Extrait »
┌────────

Une souricière à l'ancienne

Par Alexandre Fontaine Rousseau
Le travail de « critique » n'est pas toujours facile, surtout quand il se mêle à une vocation d'analyste comme c'est généralement le cas chez Panorama-cinéma. Les films n'interpellent pas tous le « critique » en moi. Certains, comme The Innkeepers, me donnent simplement envie de hurler mon enthousiasme avec la candeur d'un enfant ayant vu The Goonies ou Ghostbusters pour la première fois… Sentiment difficile à réconcilier avec le sérieux, la légère distance, qui devrait en théorie caractériser le regard critique. Le film de Ti West, loin d'être « essentiel » ou « exceptionnel », est de prime abord un modeste petit machin bien pensé et bien exécuté - point à la ligne. Qu'est-ce qui explique, dans ce cas, que plusieurs jeunes adultes normalement constitués se soient retrouvés à la fin de la projection de ce film à Fantasia pour en discuter avec un enthousiasme à peine voilé? Que de si vieux trucs aient marchés sur nos esprits pourtant conditionnés à ne plus réagir à ces coups fourrés, usés à la corde, auxquels carbure depuis trop longtemps le cinéma d'horreur? L'enfant naïf en moi aimerait simplement invoquer la magie du cinéma, mais le critique se doute bien que quelque chose de plus rationnel est à l'oeuvre ici.

Le moins que l'on puisse dire, c'est que The Innkeepers n'impressionne pas par l'originalité de son synopsis. Dans un vieil hôtel réputé hanté, Claire (Sara Paxton) et Luke (Pat Healy) attendent patiemment les clients et les apparitions spectrales en s'ennuyant fermement. C'est un peu pour passer le temps qu'ils explorent les corridors de l'établissement armés d'une enregistreuse, espérant capter une quelconque manifestation surnaturelle pour prouver qu'ils ne perdent pas leur temps. The Innkeepers, c'est donc une histoire de fantômes apprêtée à l'ancienne - comme le laisse entendre cette affiche qui semble tout droit sortie des années 80. L'humour y est à mi-chemin entre celui de Ghostbusters et de Clerks, les dialogues étant ici minutés avec autant de soin que les séquences de tension. La première qualité du film de Ti West, c'est de ne pas en faire trop, de prendre le temps d'établir des personnages intéressants avant de les catapulter dans le feu de l'action. Restituant parfaitement l'ambiance morne d'un boulot minable piètrement rémunéré, The Innkeepers utilise à bon escient la comédie pour établir son univers et s'attire ainsi naturellement la sympathie du public. Excellents dans leur rôle respectif, Paxton et Healy confèrent au film une bonne partie de son charme. Paxton, en particulier, livre une prestation franchement attachante - juste, même dans son cabotinage.

└────────

Enregistrements extraits »
┌────────

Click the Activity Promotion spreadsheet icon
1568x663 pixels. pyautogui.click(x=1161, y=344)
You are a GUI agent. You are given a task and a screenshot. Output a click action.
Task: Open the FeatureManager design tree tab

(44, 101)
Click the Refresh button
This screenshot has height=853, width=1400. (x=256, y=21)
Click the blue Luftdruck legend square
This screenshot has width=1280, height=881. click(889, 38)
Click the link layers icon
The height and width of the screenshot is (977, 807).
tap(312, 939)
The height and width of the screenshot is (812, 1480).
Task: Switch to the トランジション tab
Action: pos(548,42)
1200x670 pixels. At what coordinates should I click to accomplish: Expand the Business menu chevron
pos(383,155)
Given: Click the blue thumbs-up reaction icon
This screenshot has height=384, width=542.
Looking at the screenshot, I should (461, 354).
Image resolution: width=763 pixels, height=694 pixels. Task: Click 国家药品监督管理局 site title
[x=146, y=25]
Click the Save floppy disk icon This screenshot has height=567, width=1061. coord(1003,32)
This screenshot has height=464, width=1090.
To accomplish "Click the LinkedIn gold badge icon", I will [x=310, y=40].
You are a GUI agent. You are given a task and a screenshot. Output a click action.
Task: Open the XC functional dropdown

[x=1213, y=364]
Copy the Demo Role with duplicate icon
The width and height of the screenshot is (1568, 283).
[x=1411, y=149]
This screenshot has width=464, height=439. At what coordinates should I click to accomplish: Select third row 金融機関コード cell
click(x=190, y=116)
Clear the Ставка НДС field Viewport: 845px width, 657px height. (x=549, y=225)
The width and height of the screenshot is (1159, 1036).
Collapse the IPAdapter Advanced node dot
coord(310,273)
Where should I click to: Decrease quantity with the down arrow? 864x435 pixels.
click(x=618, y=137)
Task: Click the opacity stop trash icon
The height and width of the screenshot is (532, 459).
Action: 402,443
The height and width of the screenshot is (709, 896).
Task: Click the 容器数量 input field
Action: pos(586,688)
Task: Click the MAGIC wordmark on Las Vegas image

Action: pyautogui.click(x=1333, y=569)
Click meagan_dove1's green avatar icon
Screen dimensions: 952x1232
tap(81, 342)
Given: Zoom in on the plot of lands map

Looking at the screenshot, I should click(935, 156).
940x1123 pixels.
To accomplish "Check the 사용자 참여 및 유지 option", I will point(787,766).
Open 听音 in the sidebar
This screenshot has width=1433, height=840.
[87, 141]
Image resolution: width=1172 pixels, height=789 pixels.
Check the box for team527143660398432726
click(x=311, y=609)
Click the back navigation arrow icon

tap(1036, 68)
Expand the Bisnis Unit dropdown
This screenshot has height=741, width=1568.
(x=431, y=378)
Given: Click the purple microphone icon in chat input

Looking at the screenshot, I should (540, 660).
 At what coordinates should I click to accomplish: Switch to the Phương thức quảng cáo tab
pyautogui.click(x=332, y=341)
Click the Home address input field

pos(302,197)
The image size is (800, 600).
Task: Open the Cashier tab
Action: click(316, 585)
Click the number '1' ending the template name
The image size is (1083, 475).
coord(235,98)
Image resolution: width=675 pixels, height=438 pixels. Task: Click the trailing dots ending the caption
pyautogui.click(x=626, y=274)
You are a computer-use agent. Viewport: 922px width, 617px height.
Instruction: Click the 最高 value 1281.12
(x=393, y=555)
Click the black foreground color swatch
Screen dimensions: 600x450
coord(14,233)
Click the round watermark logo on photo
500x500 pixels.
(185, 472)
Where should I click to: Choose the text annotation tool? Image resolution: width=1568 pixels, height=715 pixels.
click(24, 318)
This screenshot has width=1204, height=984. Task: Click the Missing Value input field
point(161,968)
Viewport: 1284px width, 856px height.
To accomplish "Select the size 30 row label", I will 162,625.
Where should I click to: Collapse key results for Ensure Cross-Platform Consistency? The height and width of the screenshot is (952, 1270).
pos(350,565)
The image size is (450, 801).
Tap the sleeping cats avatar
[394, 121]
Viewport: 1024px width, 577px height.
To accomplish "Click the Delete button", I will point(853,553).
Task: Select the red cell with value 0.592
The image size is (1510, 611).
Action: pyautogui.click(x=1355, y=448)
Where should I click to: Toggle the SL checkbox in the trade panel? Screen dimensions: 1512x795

└────────

Prolongez la critique du film The Innkeepers à partir de sa dernière phrase. On peut se passer des enregistrements.

Chez Ti West, tout est affaire de réserve, de dosage, d'équilibre. Sachant prendre son temps, plaçant avec une invisible ruse les pièges qui bientôt nous surprendront, le réalisateur de The House of the Devil se garde bien d'épuiser son spectateur, préférant le laisser mijoter, inscrire dans sa mémoire malléable les images qui, plus tard, le feront réagir. Habile manipulateur, West s'amuse à semer des indices pour qu'au moment voulu, l'effet de terreur soit décuplé. Les « sauts » ne sont donc pas inattendus. Au contraire, ils sont le fruit d'un dialogue constant entre le metteur en scène et son auditoire. Chaque clin d'oeil à une information précédemment divulguée implique la récompense d'une bonne frousse dans ce petit jeu savamment planifié où aucun détail ne semble gratuit. Le dernier acte du film est en ce sens carrément formidable : le spectateur, alors qu'il commençait à penser que toute cette histoire de fantôme n'était qu'un canular, sent l'étau se resserrer… puis, d'un coup sec, le film devient un véritable feu roulant de mises en tension et de relâches. Maître du rythme, West saute avec un malin plaisir d'un piège à l'autre, révélant ainsi l'ampleur de la souricière qu'il avait mise en place.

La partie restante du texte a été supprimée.